Als we thuiskomen, klinkt het volkslied al. Onze woonkamer zit vol. We gaan samen met vrienden kijken naar de wedstrijd Portugal-Nederland, de derde groepswedstrijd in de strijd om het Europees Kampioenschap. Yvon krijgt een high-five. Gerard een stevige omhelzing én een cadeautje. “Voor jou, voor vaderdag!” Stomverbaasd haalt Gerard de doos met duizend puzzelstukjes uit de plastic Disney-tas. Dat is onze Ruud ten voeten uit! Veel verhalen heeft hij nu nog niet. Zijn aandacht gaat volledig uit naar de voetbalwedstrijd. Pas na afloop van de wedstrijd, die Nederland verliest en daardoor niet doorgaat naar de achtste finales, komen de verhalen los. Hij haalt zijn tas leeg. Een sleutelhanger is zijn eigen souvenir. Een leeg, kreukelig flesje waar water in had gezeten. Bonnetjes van zijn aankopen. Een puzzelboekje voor in de bus, een Sudoku omdat andere puzzelboekjes Franstalig zijn.
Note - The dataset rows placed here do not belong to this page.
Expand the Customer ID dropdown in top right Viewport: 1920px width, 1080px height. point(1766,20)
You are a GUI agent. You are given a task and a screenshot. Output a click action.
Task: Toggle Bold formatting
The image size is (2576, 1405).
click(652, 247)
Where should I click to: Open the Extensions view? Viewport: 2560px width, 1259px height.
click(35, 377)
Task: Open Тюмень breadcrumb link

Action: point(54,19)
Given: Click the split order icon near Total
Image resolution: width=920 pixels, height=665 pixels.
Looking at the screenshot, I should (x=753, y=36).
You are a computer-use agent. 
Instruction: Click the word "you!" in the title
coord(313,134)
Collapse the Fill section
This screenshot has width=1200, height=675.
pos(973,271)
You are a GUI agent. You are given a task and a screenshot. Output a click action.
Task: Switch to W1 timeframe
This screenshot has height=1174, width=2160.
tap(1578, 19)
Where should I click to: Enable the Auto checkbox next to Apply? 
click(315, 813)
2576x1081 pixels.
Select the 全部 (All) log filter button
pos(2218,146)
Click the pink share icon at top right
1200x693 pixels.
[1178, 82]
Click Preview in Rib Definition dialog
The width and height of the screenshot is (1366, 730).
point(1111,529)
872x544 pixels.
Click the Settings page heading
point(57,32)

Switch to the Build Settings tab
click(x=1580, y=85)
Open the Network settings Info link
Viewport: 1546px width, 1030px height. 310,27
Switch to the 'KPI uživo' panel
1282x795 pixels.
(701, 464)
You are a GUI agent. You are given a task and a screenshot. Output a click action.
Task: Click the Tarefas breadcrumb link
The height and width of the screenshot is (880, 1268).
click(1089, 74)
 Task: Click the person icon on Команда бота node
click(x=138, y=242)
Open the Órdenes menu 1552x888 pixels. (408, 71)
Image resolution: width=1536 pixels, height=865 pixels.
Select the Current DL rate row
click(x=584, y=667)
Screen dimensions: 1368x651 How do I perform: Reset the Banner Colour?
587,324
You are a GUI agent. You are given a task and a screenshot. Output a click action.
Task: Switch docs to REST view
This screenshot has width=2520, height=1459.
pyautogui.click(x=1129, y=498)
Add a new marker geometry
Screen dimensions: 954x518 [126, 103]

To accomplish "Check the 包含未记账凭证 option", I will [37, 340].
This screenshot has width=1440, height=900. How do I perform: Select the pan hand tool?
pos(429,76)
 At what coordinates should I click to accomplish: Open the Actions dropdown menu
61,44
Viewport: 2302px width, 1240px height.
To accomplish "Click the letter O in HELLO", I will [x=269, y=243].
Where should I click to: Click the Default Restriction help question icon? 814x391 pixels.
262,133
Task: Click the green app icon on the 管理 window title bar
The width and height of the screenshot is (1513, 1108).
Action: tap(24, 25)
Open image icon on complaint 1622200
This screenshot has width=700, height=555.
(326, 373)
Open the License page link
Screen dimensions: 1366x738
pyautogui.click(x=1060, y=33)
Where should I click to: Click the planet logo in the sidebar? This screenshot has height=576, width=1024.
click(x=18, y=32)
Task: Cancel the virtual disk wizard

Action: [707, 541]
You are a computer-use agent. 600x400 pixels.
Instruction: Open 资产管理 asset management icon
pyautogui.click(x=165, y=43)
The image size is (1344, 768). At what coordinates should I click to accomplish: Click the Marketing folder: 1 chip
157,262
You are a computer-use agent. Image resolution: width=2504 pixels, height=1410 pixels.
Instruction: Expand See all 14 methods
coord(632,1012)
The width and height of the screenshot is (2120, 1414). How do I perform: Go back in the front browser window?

Bij het tevoorschijn komen van de deels gescheurde parkplattegrond krijgen we meteen uitleg waar de concertzaal was. Achteloos legt hij een kreukelig blaadje op tafel. Op de achterkant van het dagprogramma staan twee handtekeningen. “Van ‘Stich’ en ‘Minnie Mouse’. Deze twee liepen daar rond met een pen en ik dacht, ach laat ik ze maar een handtekening vragen,” zegt Ruud. Ik moet lachen. “Dat komt goed uit!” Ik vertel Ruud waarom dit goed uitkomt. “Puur toeval, maar wel grappig inderdaad!” Ruud is het met me eens.
Als Margo vanavond thuiskomt van haar extra logeernachten is ze blij Ruud weer te zien. Dat contact tussen hen twee is zo bijzonder. Margo blijft Ruud maar aanstaren ook al heeft hij haar uitgebreid begroet. “Ja hoor, Margo. Ik heb ‘m voor je!” Ruud weet precies wat Margo bedoeld. Hij haalt het stukje papier en legt het bij Margo op het rolstoelblad. “Hier Margo, je krijgt de groeten van Minnie!” Margo straalt. En Ruud? Van hem krijg ik een vette knipoog. 



Dinsdag 12 juni 2012 (3)… Verrassende wending.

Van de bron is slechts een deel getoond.